Nested real-time PCR for hepatitis A detection

Abstract

The hepatitis A virus (HAV) is one of the most important human foodborne pathogens causing a number of worldwide outbreaks each year. The detection of HAV in food samples remains a complex issue, because commonly used detection tools, such as conventional or even real-time PCR assays, are often unable to detect HAV with sufficient sensitivity. The aims of this study were to develop highly sensitive and specific nested real-time PCR (NRT-PCR)-based method for HAV detection in food and to compare it with currently available methods. By combining conventional PCR, nested PCR and real-time PCR techniques, we have developed a specific NRT-PCR assay for the detection of HAV. The procedure involves two consecutive PCRs, the first of which is performed as a conventional RT-PCR using primers specific for HAV 5' noncoding region.
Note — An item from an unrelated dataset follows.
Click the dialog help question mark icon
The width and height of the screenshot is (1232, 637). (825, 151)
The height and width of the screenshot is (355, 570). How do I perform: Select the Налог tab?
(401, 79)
The second reaction involves a real-time PCR using a nested primer pair specific for the first PCR product and a TaqMan probe. We have developed a novel NRT-PCR method capable of detecting as little as 0.2 PFU of HAV, which is significantly more sensitive than any other PCR technique tested in our system. NRT-PCR provides a potentially useful method for detecting HAV at extremely low levels, as frequently found in food samples, and can be potentially adopted as a regulatory method to ensure food safety.